The Rambler 07/03/2003
WHEN I spotted a reference to 'the Scottish Irish Artist, Sir John Lavery' in this week's 'Sunday Post' I decided to reach for the fact sheet on Sir John which I compiled twenty two years ago. Here it is:
A former colleague of mine has let me peruse an interesting collection relating to the great Ulster artist Sir John Lavery, R.A.
These reveal that Lavery was born in a house at the corner of North Queen Street and Lancaster Street in Belfast where his father had a wine and spirit shop.
He endured conditions of dire poverty as a child, and his father, presumably in a desperate effort to better himself, decided to emigrate, alone, and to send for his wife and family later.

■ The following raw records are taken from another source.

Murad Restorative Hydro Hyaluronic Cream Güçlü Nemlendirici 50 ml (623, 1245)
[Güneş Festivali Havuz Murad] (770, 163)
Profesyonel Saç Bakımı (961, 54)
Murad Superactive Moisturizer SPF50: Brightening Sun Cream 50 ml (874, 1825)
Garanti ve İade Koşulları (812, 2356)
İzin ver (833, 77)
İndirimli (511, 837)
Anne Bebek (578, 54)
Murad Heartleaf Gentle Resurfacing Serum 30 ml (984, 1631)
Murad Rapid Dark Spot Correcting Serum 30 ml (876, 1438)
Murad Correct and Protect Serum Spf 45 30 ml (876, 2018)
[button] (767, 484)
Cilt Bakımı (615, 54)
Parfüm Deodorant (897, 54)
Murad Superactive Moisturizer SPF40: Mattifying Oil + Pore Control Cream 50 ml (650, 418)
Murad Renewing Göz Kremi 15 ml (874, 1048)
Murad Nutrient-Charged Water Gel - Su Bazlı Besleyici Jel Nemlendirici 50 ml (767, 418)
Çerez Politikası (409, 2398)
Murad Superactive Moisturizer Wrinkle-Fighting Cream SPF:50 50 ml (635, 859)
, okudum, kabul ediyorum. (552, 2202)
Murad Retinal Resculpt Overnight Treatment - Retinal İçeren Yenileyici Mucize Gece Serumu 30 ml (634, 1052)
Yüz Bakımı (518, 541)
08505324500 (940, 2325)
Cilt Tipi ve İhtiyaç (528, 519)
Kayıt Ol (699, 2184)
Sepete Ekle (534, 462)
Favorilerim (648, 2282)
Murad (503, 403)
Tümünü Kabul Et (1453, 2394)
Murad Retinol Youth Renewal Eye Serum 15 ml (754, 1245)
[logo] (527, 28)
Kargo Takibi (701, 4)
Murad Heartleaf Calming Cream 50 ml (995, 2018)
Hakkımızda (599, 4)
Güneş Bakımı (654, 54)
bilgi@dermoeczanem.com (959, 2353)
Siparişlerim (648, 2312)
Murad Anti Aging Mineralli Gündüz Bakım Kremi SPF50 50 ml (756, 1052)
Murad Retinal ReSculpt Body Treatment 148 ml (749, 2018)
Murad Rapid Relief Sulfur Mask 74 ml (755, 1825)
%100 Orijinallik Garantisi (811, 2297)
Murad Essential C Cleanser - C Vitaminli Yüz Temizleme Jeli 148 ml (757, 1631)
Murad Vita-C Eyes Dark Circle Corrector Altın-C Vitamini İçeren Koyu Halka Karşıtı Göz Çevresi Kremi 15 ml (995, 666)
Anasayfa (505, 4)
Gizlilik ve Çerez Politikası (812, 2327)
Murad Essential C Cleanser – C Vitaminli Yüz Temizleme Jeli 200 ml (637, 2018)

Sadly he perished with 386 other passengers of the ill-fated Pomona which went down off the Wexford coast "leaving her mizzen mast colours still flying above the water."
Born in 1856, Sir John was christened at St Patrick's RC Church, Donegall Street, Belfast, which now has a beautiful altar fresco donated by the artist, in memory of his father.
On the death of his father, Sir John was adopted by his uncle Richard Lavery, a Soldierstown farmer, and went to Magheralin National School from 'Trainview', Back-of-the-Wood, Moira.
He detested arithmetic, and it is recorded that he fled from school to Salcoats, where he got a job at £20 p.a. as a checker of railway wagons, which he was only able to hold down for a brief spell, until he was asked to make a monthly return!
He then replied to an advertisement for a lad good at drawing' and got a job as a re-toucher in a studio.
From these humble beginnings, he rose to become one of the greatest artists of his age. He was honoured by nearly every city in Europe, and received the Freedom of Belfast in 1930.
In his day he painted the Royal Family, including Queen Victoria, for the National Portrait Gallery. He was also elected president of the Royal Ulster Academy of Arts.
In 1918, no doubt with the connivance of his great friend Winston Churchill, Lavery witnessed and painted the surrender of the German Fleet, disguised as a naval officer! "Punch" carried a caricature of Lavery on March 30th, 1927.
My friend has a copy of this caricature and also a photograph of the house in which Lavery was born, together with his autograph on a letterhead inscribed '5 Cromwell Place, London, 14th January, 1919."
Altogether, he has a fascinating collection relating to this great Belfast man who was in his day acclaimed Painter of the Century', but who is often erroneously claimed by the Scots.
Moira relatives of Sir John are understood to be in possession of some of his paintings.
The author of the description was described as a leading valuer in the field of art. I'll omit his name.
I have no quarrel with exponents of the Ulster-Scots culture, but we cannot allow Magheralin's most famous son to be pinched by the Scots.
In my young days, Sir John was a familiar figure around his native heath. He visited the Clenaghan homestead at Soldierstown regularly and in response to a friend of mine, who wrote to him for an autograph, he curtly responded: "By Maralin I presume you mean Magheralin, where I spent the happiest days of my life." I saw the original.
In my boyhood days, Seamus Clenaghan of Soldierstown, a kinsman of Sir John's used to take the great man around in a pony's trap.
Seamus married Kathleen Elmore, a member of a well-known Lisburn family.
Seamus's brother, Eddie, was taken to London and schooled in art by Sir John. Sadly he (Eddie) was cruelly murdered outside his Soldierstown shop by a drunken American GI in 1942.
Eddie was a daily visitor at my home up to and including the evening of his death, and often regaled us with stories of Sir John's eccentricities.
Sadly, all whom I have mentioned here have long since gone to their rest, but a lot of memorabilia remains locally, including the house at 'Trainview' Drumbane, Moira where Sir John grew up.
Maybe one day it will be made into a Lavery mini-museum and attract tourists?